The Druid people

It began when two women approached a man in a bar. Thirty years later, Druid Theatre Company is still working its magic

It began when two women approached a man in a bar. Thirty years later, Druid Theatre Company is still working its magic. Belinda McKeon hears how life has changed for its founders - and why they adore Synge

Summer 1975, a warm afternoon, the Cellar Bar in Galway city. Ahead of the young Mick Lally stretched three whole months of holidays from his job as a schoolteacher in Tuam. Lally had a plan. Over in England, other lads from Mayo were making fortunes on building sites. The plan was to join them, in a day or so. For now, the plan was to finish this pint.Then, out of the blue, another plan presented itself. "These two young ones came up to me," he says. "I knew them to see. They said they were going to do a play and would I be interested in a part in it. And I said I would, and we just got at it."

Although they couldn't have known it at the time, what Lally and the two "young ones" - recent University College Galway graduates Garry Hynes and Marie Mullen - were "getting at" was the birth not only of the first professional theatre company outside Dublin but also of the company that would become one of Ireland's most widely-acclaimed cultural exports.

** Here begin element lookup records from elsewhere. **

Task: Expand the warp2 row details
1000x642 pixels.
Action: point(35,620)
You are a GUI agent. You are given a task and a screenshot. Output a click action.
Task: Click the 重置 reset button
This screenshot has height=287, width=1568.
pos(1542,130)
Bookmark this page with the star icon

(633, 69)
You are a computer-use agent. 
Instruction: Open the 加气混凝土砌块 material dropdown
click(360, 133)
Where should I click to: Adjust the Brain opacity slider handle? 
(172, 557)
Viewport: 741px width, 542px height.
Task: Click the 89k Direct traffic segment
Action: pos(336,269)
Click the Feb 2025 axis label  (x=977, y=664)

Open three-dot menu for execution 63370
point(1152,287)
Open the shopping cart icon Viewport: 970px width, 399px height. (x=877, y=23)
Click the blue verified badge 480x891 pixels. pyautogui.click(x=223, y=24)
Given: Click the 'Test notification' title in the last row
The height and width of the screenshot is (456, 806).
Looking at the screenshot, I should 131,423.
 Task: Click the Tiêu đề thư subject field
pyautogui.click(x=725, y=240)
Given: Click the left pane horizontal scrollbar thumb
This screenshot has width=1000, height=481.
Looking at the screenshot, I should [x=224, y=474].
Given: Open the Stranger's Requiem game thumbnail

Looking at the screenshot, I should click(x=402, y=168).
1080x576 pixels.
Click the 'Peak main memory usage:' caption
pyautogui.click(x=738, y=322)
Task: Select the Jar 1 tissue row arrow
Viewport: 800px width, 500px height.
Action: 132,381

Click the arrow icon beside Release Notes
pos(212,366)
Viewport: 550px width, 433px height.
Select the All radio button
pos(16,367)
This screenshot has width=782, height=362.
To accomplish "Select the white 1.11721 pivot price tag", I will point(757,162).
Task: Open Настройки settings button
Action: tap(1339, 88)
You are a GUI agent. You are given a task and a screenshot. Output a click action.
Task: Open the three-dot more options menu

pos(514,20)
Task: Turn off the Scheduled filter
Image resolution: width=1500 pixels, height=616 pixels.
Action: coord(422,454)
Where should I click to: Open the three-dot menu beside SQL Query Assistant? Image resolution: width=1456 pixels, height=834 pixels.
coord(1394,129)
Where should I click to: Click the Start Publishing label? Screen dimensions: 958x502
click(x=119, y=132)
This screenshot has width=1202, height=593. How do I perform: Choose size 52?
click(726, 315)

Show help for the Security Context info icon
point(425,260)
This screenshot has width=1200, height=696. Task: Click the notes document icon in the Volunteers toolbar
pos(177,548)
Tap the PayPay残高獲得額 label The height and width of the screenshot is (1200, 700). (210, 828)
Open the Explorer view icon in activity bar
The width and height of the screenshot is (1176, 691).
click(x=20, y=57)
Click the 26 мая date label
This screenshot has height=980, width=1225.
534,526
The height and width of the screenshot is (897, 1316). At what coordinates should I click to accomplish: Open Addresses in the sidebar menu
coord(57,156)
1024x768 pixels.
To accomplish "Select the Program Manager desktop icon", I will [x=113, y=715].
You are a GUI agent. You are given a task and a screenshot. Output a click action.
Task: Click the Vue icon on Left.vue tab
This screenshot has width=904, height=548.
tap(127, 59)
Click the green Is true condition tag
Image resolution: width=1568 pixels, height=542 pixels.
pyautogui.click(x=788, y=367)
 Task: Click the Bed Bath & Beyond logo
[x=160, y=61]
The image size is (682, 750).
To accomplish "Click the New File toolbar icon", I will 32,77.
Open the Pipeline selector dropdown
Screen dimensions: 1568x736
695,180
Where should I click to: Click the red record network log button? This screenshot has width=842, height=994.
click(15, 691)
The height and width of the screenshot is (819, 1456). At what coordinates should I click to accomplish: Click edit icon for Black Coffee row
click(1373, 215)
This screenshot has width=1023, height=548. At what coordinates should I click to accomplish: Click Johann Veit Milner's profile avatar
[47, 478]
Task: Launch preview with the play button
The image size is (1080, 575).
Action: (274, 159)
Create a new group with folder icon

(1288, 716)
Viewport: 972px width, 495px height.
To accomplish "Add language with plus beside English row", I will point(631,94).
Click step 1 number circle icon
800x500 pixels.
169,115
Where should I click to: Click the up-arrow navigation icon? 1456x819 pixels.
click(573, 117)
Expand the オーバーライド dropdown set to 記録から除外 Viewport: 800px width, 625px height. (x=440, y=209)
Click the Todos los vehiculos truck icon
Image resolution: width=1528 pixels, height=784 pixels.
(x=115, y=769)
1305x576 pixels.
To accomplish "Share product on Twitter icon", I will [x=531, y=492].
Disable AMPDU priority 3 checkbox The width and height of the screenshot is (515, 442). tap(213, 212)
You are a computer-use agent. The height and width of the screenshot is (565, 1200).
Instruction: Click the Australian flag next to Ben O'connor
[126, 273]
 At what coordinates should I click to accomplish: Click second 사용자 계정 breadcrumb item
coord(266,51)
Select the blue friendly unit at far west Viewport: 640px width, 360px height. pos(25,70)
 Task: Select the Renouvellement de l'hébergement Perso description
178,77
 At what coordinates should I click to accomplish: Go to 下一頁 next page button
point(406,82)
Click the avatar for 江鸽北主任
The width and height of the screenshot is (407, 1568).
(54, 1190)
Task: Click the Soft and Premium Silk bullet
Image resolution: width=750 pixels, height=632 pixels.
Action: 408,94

Those summer days, when the three worked together on a production of JM Synge's The Playboy of the Western World, with Lally in the lead role of Christy Mahon and Mullen as Pegeen Mike, were the first days of Druid. Thirty years later, all three look back at the beginning with a mixture of fondness and bemusement. Not too much bemusement, however, given that the company is in the final stages of preparation for DruidSynge, the mammoth undertaking that will see all six plays by Synge performed together for the first time. Hynes is directing; Lally and Mullen will play parts of varying prominence in each.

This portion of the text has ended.